**About this exercise**
Every line of the material that follows must be printed again exactly.

**Source material**

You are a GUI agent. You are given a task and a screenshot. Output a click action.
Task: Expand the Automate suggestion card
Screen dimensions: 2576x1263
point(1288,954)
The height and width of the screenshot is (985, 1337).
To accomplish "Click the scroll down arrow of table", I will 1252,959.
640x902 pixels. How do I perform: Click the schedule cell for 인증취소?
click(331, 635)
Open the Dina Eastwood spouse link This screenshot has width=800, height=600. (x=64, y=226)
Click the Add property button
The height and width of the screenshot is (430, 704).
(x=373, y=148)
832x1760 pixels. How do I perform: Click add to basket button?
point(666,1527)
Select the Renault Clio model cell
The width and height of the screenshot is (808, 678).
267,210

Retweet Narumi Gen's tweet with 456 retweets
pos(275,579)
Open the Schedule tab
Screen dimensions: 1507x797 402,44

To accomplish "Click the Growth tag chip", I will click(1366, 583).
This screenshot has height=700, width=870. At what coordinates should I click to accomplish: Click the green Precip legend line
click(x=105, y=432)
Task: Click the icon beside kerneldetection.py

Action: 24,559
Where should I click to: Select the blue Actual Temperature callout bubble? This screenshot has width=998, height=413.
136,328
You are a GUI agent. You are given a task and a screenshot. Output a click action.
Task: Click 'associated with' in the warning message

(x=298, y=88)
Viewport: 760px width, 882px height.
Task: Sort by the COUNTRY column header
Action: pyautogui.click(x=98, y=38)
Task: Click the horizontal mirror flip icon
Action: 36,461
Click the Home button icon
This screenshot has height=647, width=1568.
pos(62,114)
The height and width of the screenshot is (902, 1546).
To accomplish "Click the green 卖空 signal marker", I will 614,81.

**Answer to the problem**
You are a GUI agent. You are given a task and a screenshot. Output a click action.
Task: Expand the Automate suggestion card
Screen dimensions: 2576x1263
point(1288,954)
The height and width of the screenshot is (985, 1337).
To accomplish "Click the scroll down arrow of table", I will 1252,959.
640x902 pixels. How do I perform: Click the schedule cell for 인증취소?
click(331, 635)
Open the Dina Eastwood spouse link This screenshot has width=800, height=600. (x=64, y=226)
Click the Add property button
The height and width of the screenshot is (430, 704).
(x=373, y=148)
832x1760 pixels. How do I perform: Click add to basket button?
point(666,1527)
Select the Renault Clio model cell
The width and height of the screenshot is (808, 678).
267,210

Retweet Narumi Gen's tweet with 456 retweets
pos(275,579)
Open the Schedule tab
Screen dimensions: 1507x797 402,44

To accomplish "Click the Growth tag chip", I will click(1366, 583).
This screenshot has height=700, width=870. At what coordinates should I click to accomplish: Click the green Precip legend line
click(x=105, y=432)
Task: Click the icon beside kerneldetection.py

Action: 24,559
Where should I click to: Select the blue Actual Temperature callout bubble? This screenshot has width=998, height=413.
136,328
You are a GUI agent. You are given a task and a screenshot. Output a click action.
Task: Click 'associated with' in the warning message

(x=298, y=88)
Viewport: 760px width, 882px height.
Task: Sort by the COUNTRY column header
Action: pyautogui.click(x=98, y=38)
Task: Click the horizontal mirror flip icon
Action: 36,461
Click the Home button icon
This screenshot has height=647, width=1568.
pos(62,114)
The height and width of the screenshot is (902, 1546).
To accomplish "Click the green 卖空 signal marker", I will 614,81.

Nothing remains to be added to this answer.